Last week marked the 92nd anniversary of the 19th Amendment to the U.S. Constitution, giving women the right to vote. Not only is it an important anniversary, but I recently learned that I have a genealogical connection to a New Mexico pioneer of the suffrage movement, which led to passage of that historical amendment.
Adelina “Nina” Otero-Warren is a distant relative from the same Otero family in which my Great-Grandmother Eliza Otero descends. I only learned about Nina last week when other genealogists pointed her out to me after I told them about my Otero lineage. I read an article about her in the New Mexico Historical Review, and was immediately fascinated.
Aside from her considerable achievements, I was particularly drawn to the characterization of Nina as a very shy woman who was drawn into the public light – and New Mexico politics – by a strong conviction to make a difference. I was interested because I consider myself an introvert, always shy and more likely to express myself in writing.
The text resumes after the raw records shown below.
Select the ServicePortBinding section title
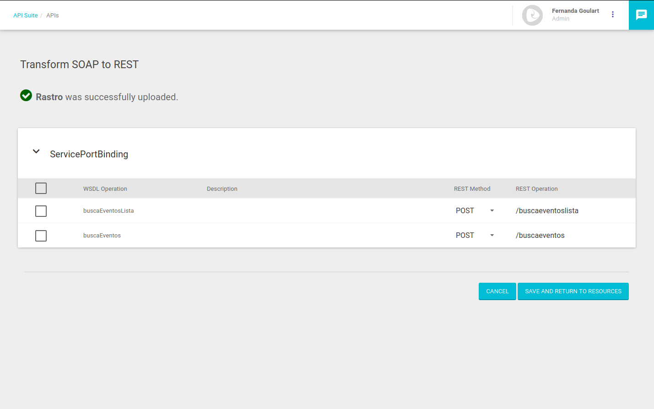The height and width of the screenshot is (409, 654). (x=89, y=154)
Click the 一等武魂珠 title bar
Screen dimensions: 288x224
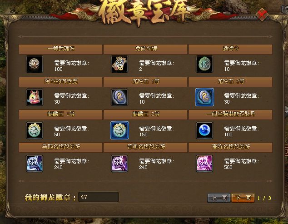tap(60, 49)
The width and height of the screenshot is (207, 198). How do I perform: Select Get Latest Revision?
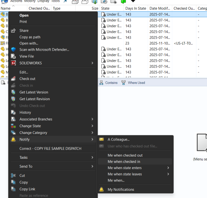pyautogui.click(x=35, y=99)
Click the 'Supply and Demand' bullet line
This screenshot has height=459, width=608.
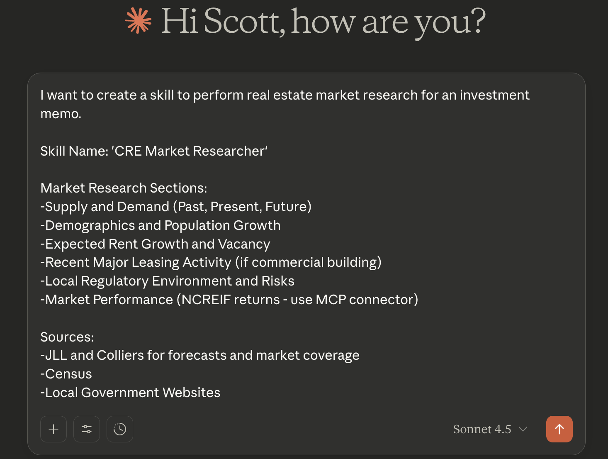click(x=176, y=207)
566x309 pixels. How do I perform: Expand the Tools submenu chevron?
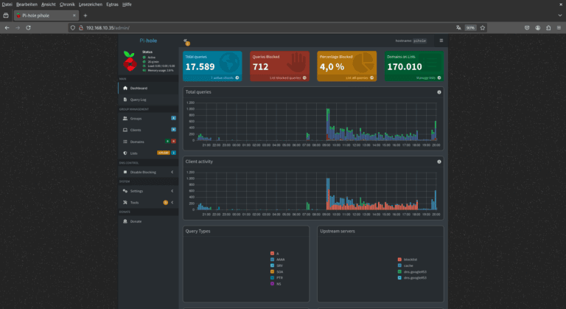pyautogui.click(x=172, y=203)
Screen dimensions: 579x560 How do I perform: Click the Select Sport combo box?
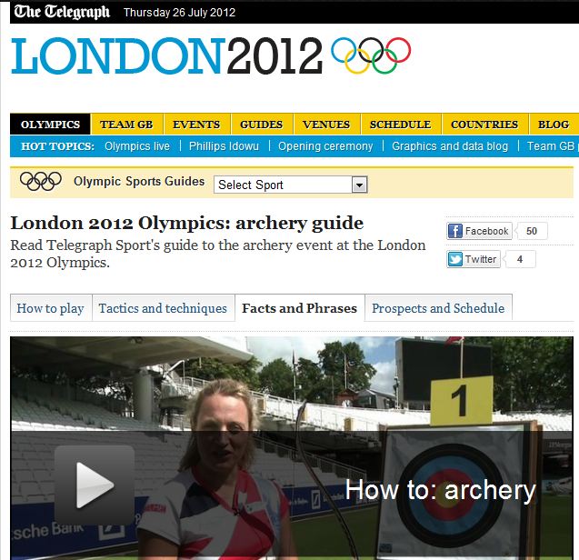291,185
In any case, Nina either overcame her shyness or learned to deal with it, in order to pursue some very worthy pursuits, including passage of the 19th Amendment. She was born in 1881 in La Constancia, Valencia County. At that time, my branch of the Otero family was living in western Valencia county – in Cubero. Nina was part of the family that included Miguel Otero, who would later become the first native New Mexican to serve as territorial governor.
Nina moved with her Uncle Miguel to Santa Fe in 1894, according to a feature about her in New Mexico Magazine. She was recruited to participate in the women’s suffrage movement, specifically to appeal to Spanish-speaking women in New Mexico. She attracted a loyal following, handing out bilingual fliers and delivering Spanish-language speeches at public rallies. A brief history on the State Historian’s web site credits Nina for helping to lead Mexican-American women into the political mainstream.
During the campaign for women’s rights, Nina was appointed, then elected as Superintendent of Santa Schools. Following passage and ratification of the 19th Amendment in 1920, Nina followed in the footsteps of her uncles, who were prominent Republicans, and ran for Congress in 1922, ultimately losing in the general election.
The loss didn’t deter Nina. She later served as chair of the State Board of Health and was appointed by President Franklin D. Roosevelt as state director of the Civilian Conservation Corps. She was named state Director of Literacy Education in 1937 and Director of Adult Literacy in Puerto Rico in 1941.